# Список заданий
a) Перепишите из отрывка о Николае Ильиче всё, от слов «Эрудиция ученого в» и вниз до слов «несносны патентованные специалисты.», не меняя ни одного знака.
b) Какого профессора отрывок о Николае Ильиче прямо называет среди тех, кто присоединился к его отдельному мнению?

# Исходный отрывок
-*-
– Ну, как я “ему” (или “ей”) скажу, – говорил он, тихо вздыхая, – университет мол не для вас… Вы еврей… там дроби какой-то не хватает… Креститесь… Срам.
Николай Ильич не мог помириться с формальным отношением “Доклада” к такому больному вопросу и подал ректору в Совет отдельное мнение, к которому присоединилось еще несколько профессоров, между прочим И.М. Сеченов. Николай Ильич доказывал, что недопущение евреев в университет действует развращающим образом на студентов-христиан, приучая их пользоваться незаслуженно-привилегированным положением. Ректор заметил, что записка никакого практического значения иметь не будет.
– Будет иметь принципиальное, – спокойно возразил Николай Ильич.
– Через сто лет, – прибавил находившийся при этой беседе другой профессор.
– Тем хуже для нас, – сказал Николай Ильич.
Эрудиция ученого в соединении с огромной – вглубь и вширь – образованностью сообщала беседе с Николаем Ильичем тем больший интерес, что она была совершенно свободна от самодовольного педантства, которым так несносны патентованные специалисты.
-*-
# Набор данных
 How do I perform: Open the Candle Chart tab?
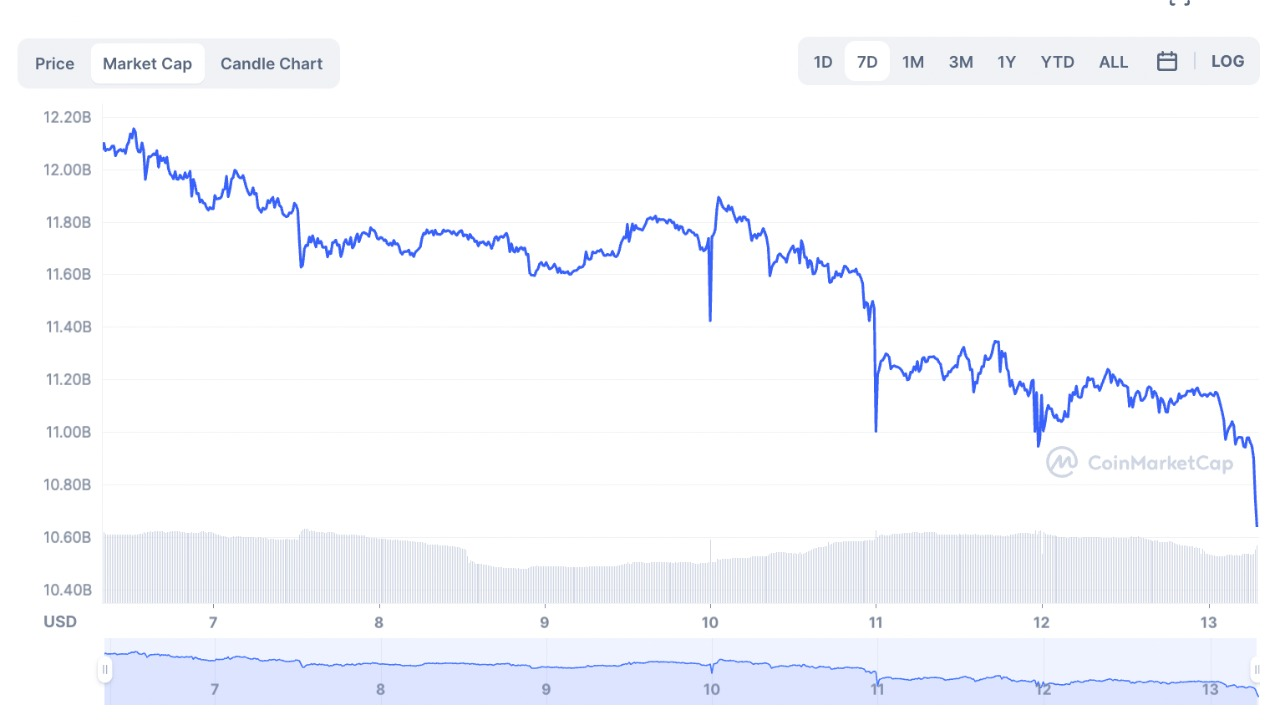coord(271,64)
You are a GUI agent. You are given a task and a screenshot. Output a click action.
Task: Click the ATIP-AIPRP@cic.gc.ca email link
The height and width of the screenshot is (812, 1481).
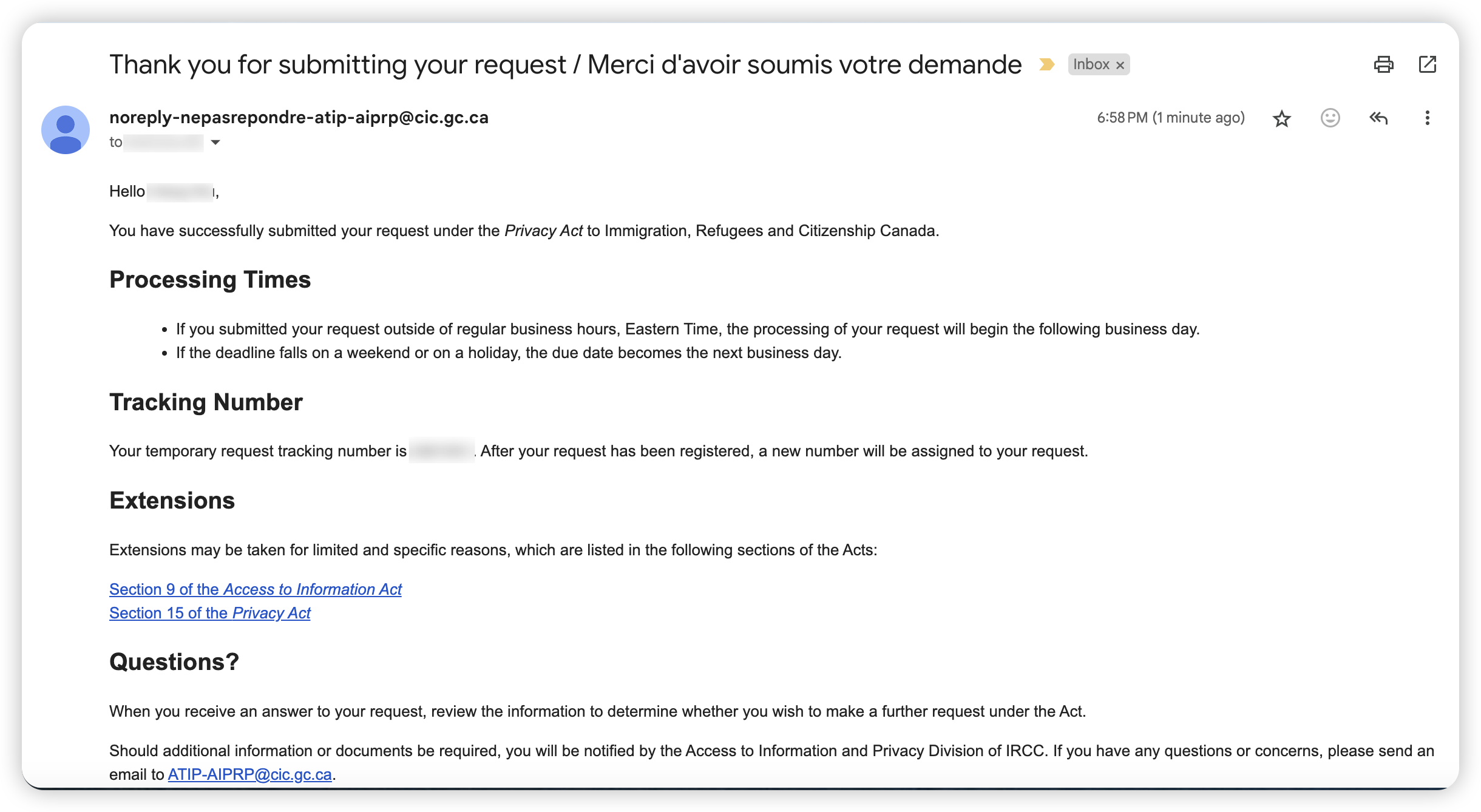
-*-
# Ответы по номерам
a)
Эрудиция ученого в соединении с огромной – вглубь и вширь – образованностью сообщала беседе с Николаем Ильичем тем больший интерес, что она была совершенно свободна от самодовольного педантства, которым так несносны патентованные специалисты.

b) И.М. Сеченова.